詩編 二四・九~一〇
マルコ 一・二一~二八
ある安息日に四人の弟子たちと共にカファルナウムの町、その会堂に来られた主イエス、実は神の聖者でした。会堂にやって来られ御国の福音を宣べ伝えると、この会堂に汚れた霊に取り憑かれた男がいて叫んだ。「ナザレのイエス、構わないでくれ。我々を滅ぼしに来たのか。正体は分かっている。神の聖者だ」(マルコ一・二四)ので分かります。会堂にいた男の人を通して叫んだのは、この人に取り憑いていた汚れた霊でした。
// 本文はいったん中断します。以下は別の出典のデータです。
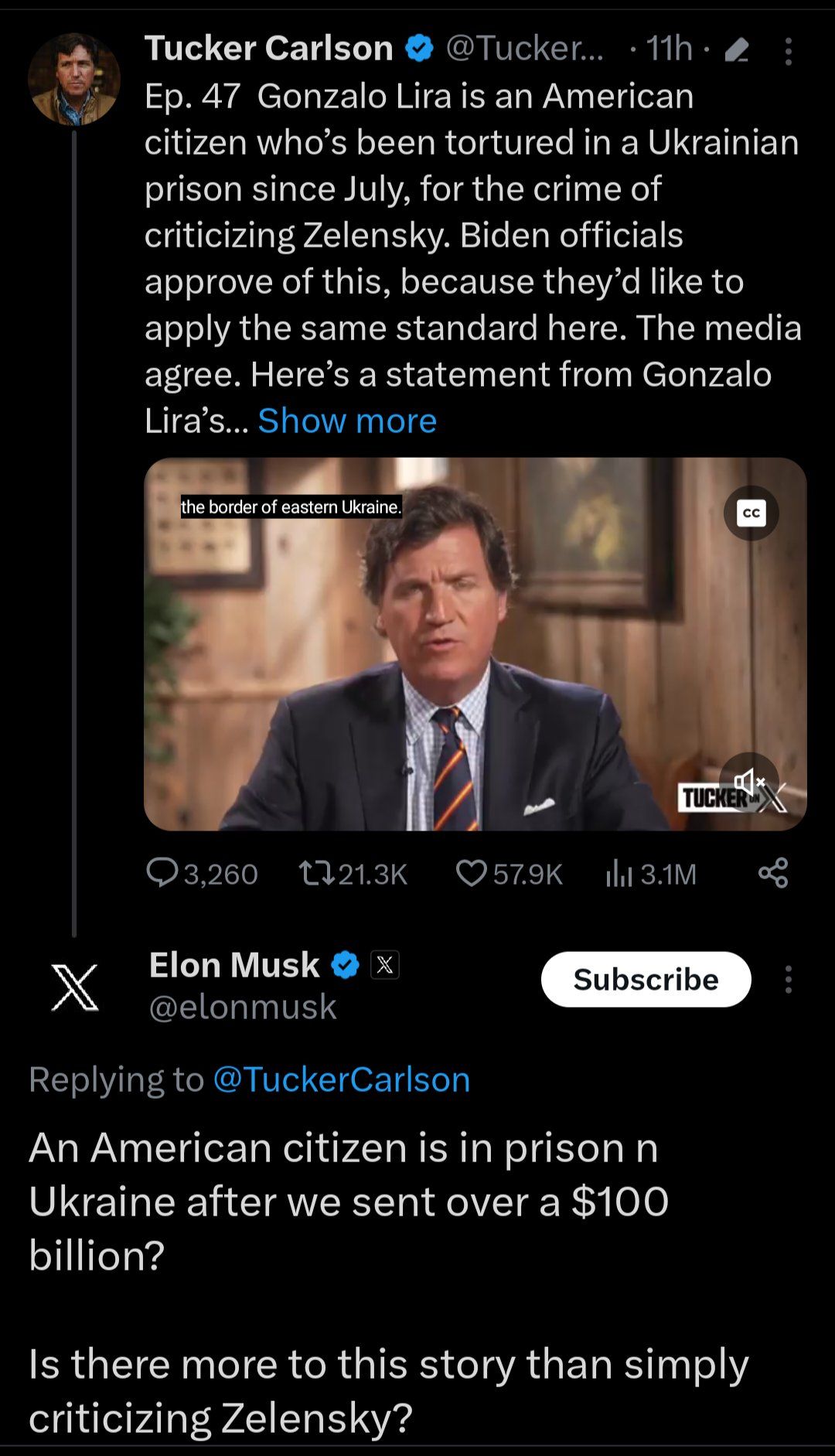Open the @TuckerCarlson mention link
The height and width of the screenshot is (1456, 835).
click(341, 1079)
この霊は汚れていたので全く汚れていない聖なるお方の正体がよく分かった。それで「正体は分かっている。神の聖者だ」と叫び出しました。
今日読みました旧約聖書に、城門よ、頭を上げよ。とこしえの門よ、身を起こせ。栄光に輝く王が来られる(詩編二四・九)、とありました。王様が来られる。それでお城の門を開ける。左右に開くというよりは、ガラガラッと鎖を引っ張り下から上に向かって開ける。だから頭を上げよ、身を起こせ。そこに、主イエスが神の聖者として来られる。皆さんは、自分の心の門を開けますか?
「聖者が町にやって来た」という曲があります。
黒人霊歌で、元々、葬儀の列を組みながらの歌、埋葬が終わって墓地から帰る時に歌う歌だそうです。歌詞の意味は、おお、聖者たちが行進していく。おお、聖者たちが行進していく。主よ、私もあの列に加わりたい。聖者たちが行進していく。言ってみれば、自分もいずれ天国に行きたい。天国への凱旋の歌です。日本語の歌詞もあります。
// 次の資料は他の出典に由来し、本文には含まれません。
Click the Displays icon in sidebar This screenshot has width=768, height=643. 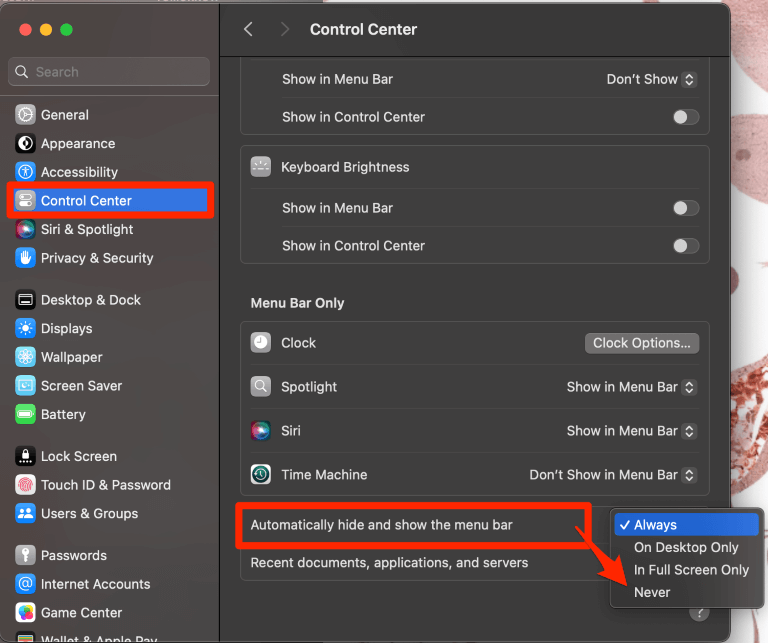(25, 328)
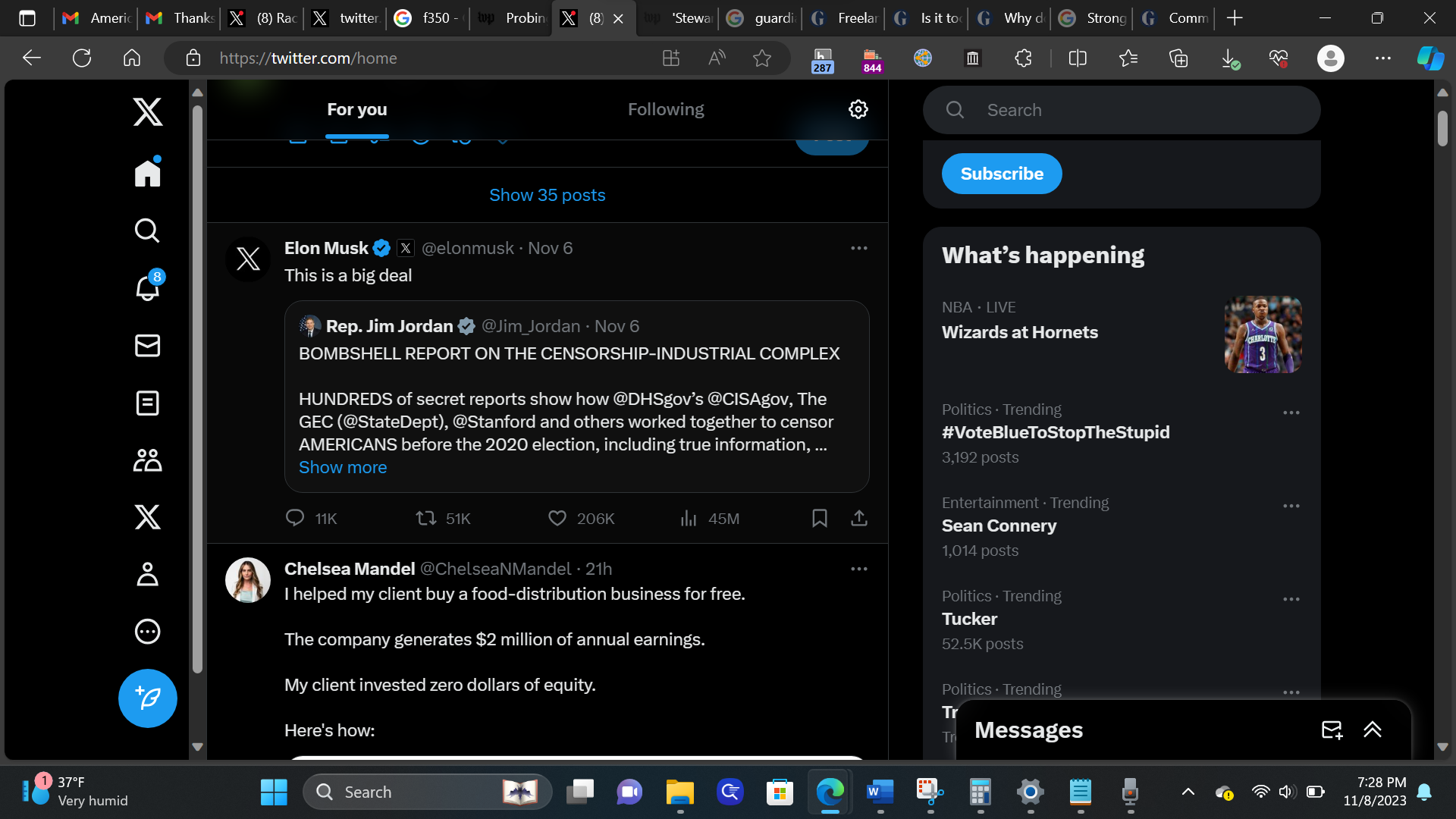Click the Subscribe button
Screen dimensions: 1456x819
(1001, 174)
♪聖者がやって来る、僕たちの町に。みんなで迎えよう、聖者を町に♪
葬儀の歌というより、サンタが町にやって来たような楽しい歌詞になって「僕たちの町にみんなで迎えよう」。この日本語歌詞もまた良いですね。もちろん、神の聖者の主イエスがやって来られる。皆さんは「この河内長野の町に、そしてこの会堂にも迎えよう、是非、お越し下さい」とお迎えしますか? 会堂の扉、そして心の門を開けますか。
現代人は「汚れた霊なんてない。あの頃は病気の原因が分からないから汚れた霊のせいにしただけだ」と思うかも。なる程、今どき「汚れた霊」なんて言いません。ならばお迎えしても大丈夫?
実は今でも汚れた霊はあるのでは? 病気の原因ではありません。例えば、何かのことで腹が立ったり、意地悪になったり、自分のことしか考えられなくなったり、他人の目にうんざりして「構わないでよ」という気持ちになったりしませんか。自分からそう思いたい訳ではないのに、イライラしてしまう。全く不自由です。そういう時は、きっと私たちも汚れた霊に取り憑かれています。
ペトロは初めて主イエスお目にかかった時、「私から離れて下さい。私は罪深い者なのです」(ルカ五・八~)と平伏しました。聖者にまみえたのです。自分の汚れにも気付きました。それで畏れかし込んで「離れて下さい」。でも、主イエスは、だからお前なんか汚れていて駄目だとは言われませんでした。その汚れと罪を十字架で負うから「私について来なさい」と招かれました。だから私たちも悪霊みたいに、主イエスに向かって「構わないでくれ」と言ってはなりません。主イエスに来て戴き、招いて戴く。この礼拝にも!
汚れた霊に取り憑かれたこの人、主イエスが「黙れ。この人から出て行け」とお叱りになると、汚れた霊はその人にけいれんを起こさせ、大声をあげて出て行った。汚れた霊は追い出されました。この人は病気も治り、汚れた霊から自由になりました。主イエスが神の聖者として来て下さったお蔭です。但し心を空っぽにするだけでは駄目です。きっとこの人は、頭を上げ身を起こし、心の扉を開けて主イエスを迎え、従う一人になりました。
人々は皆驚いて、論じ合った。「これは一体どういうことなのだ。権威ある新しい教えだ。この人が汚れた霊に命じると、その言うことを聴く」。
人々は驚きました。汚れた霊が追い出されたから驚いたというよりも、主イエスの教えのお言葉が本当に出来事になって、汚れた霊が言う事を聞く。その主イエスのお言葉の権威ある力に驚きました。権威とは、腕力のような力ではなく、心と思いが自ずと従ってしまうような「この方の言うことは本当だ」と思わせる力です。
そして主イエスの権威は、神様の権威ですが、愛の権威。「この方の愛は本当だ」。私たちも礼拝に主イエスをお迎えして、主のお言葉を聞きます。